Next Article in Journal
Construction and Simulation of High-Quality Development of China’s Resource-Based Cities Driven by Innovation Based on System Dynamics
Previous Article in Journal
Evaluation of Long-Term Flow Controller for Monitoring Gases and Vapors in Buildings Impacted by Vapor Intrusion
Previous Article in Special Issue
Artificial Intelligence as a Decision-Making Tool in Forensic Dentistry: A Pilot Study with I3M
 
 
Article
Peer-Review Record

Deep Neural Networks-Based Age Estimation of Cadavers Using CT Imaging of Vertebrae

Int. J. Environ. Res. Public Health 2023, 20(6), 4806; https://doi.org/10.3390/ijerph20064806
by Hiroki Kondou *, Rina Morohashi, Hiroaki Ichioka, Risa Bandou, Ryota Matsunari, Masataka Kawamoto, Nozomi Idota, Deng Ting, Satoko Kimura and Hiroshi Ikegaya
Reviewer 1:
Reviewer 2:
Int. J. Environ. Res. Public Health 2023, 20(6), 4806; https://doi.org/10.3390/ijerph20064806
Submission received: 16 January 2023 / Revised: 6 March 2023 / Accepted: 7 March 2023 / Published: 9 March 2023

Round 1

Reviewer 1 Report

The work is interesting, but contains some errors of method.

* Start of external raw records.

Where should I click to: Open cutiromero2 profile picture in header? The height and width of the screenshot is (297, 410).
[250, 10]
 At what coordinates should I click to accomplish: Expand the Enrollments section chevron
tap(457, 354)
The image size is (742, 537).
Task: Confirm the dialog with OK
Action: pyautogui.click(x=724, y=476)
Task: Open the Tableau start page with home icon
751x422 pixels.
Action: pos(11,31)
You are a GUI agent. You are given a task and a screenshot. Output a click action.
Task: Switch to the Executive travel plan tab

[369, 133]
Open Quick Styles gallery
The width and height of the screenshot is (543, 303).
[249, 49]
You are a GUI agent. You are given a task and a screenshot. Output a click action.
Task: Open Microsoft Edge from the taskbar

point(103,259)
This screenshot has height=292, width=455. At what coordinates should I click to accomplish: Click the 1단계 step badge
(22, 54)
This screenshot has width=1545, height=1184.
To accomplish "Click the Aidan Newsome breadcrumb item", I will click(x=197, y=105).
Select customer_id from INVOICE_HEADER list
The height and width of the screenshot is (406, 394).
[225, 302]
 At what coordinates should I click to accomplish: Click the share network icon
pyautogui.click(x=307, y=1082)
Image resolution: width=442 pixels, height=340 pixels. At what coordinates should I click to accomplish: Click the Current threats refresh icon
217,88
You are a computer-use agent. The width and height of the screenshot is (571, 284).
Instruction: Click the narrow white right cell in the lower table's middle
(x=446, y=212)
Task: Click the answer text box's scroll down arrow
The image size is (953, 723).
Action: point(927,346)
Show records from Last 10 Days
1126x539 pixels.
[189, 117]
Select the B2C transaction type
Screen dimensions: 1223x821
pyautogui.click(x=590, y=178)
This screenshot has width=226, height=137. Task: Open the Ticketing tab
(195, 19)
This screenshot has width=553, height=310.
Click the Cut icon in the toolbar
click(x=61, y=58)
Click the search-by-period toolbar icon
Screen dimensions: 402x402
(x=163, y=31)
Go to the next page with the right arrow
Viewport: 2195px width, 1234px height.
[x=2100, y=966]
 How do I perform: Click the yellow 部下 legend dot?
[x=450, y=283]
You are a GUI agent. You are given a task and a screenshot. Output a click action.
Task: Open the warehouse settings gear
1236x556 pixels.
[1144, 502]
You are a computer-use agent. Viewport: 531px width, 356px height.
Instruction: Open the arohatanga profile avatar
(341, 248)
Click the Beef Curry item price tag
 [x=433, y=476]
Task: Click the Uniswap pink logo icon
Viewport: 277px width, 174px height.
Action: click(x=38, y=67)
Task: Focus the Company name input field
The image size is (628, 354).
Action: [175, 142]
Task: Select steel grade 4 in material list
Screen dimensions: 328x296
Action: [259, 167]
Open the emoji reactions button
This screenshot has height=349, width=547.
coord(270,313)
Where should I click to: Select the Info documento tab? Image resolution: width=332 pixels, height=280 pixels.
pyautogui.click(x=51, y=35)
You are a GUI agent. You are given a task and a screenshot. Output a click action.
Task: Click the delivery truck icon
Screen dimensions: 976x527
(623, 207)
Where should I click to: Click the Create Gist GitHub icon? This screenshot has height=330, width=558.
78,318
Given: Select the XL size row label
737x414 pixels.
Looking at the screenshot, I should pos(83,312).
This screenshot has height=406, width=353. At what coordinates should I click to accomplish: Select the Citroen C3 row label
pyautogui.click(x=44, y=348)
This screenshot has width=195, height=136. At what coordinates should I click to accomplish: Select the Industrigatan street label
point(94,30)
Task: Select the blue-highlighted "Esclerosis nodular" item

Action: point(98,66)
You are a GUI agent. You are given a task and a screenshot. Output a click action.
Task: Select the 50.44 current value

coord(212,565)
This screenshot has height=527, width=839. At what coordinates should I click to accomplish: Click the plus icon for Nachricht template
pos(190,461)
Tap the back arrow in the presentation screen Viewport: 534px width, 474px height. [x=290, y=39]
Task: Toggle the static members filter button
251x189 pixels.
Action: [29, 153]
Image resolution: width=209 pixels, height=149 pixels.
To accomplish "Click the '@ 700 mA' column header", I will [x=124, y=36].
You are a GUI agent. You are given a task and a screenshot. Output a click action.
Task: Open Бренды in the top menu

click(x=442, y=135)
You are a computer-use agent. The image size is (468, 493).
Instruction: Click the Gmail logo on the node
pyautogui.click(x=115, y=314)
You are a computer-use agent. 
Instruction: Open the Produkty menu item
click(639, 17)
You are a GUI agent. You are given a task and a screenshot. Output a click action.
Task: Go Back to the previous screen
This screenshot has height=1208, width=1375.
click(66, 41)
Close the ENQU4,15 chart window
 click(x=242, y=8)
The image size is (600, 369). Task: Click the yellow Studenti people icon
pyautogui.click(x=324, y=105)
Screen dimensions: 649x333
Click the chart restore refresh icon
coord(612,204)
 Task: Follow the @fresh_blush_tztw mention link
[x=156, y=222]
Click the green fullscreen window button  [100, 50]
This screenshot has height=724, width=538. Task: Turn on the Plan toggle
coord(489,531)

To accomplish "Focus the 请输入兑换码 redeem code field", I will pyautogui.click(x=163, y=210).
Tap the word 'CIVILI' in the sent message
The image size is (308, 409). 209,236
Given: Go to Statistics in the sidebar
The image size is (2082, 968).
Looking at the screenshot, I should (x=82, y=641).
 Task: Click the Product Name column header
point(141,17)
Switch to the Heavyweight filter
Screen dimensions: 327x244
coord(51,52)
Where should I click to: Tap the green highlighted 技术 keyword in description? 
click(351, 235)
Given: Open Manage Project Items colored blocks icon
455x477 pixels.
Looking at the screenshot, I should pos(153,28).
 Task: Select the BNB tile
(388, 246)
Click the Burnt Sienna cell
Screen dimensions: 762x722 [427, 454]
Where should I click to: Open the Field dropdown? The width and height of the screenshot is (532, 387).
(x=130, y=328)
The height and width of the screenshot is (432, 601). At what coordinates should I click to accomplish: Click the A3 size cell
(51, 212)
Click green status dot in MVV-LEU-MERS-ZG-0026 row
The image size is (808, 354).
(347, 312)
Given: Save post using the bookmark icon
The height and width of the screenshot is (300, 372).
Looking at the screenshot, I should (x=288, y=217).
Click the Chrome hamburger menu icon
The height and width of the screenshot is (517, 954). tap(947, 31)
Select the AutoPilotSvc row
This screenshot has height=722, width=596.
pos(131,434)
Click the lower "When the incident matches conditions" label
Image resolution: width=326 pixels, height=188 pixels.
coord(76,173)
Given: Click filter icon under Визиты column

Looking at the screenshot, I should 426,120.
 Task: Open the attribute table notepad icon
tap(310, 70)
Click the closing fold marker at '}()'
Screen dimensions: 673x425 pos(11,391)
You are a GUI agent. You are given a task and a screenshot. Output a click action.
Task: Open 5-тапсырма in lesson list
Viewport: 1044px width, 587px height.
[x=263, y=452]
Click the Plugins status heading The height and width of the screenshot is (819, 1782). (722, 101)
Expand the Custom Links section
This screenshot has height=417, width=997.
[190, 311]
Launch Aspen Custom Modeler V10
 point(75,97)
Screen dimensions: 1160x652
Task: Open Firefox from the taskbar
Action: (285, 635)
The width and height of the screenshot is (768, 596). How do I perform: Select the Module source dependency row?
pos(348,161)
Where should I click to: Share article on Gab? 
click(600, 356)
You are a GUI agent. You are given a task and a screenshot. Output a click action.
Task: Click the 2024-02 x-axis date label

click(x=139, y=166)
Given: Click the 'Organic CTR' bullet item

The first is champion selection. Since this is the first contribution of the use of artificial intelligence in the interpretation of the CT of the vertebrae to determine the age of the cadaver, it would have been desirable that the test was conducted on "test" cadavers, in which the age, the period of death and all other conditions were standardized. Using a very varied series, even if inserting exclusion criteria, does not allow to deduce which are the true results in relation to the knowledge of the phenomenon. This affects the scientific correctness of the results.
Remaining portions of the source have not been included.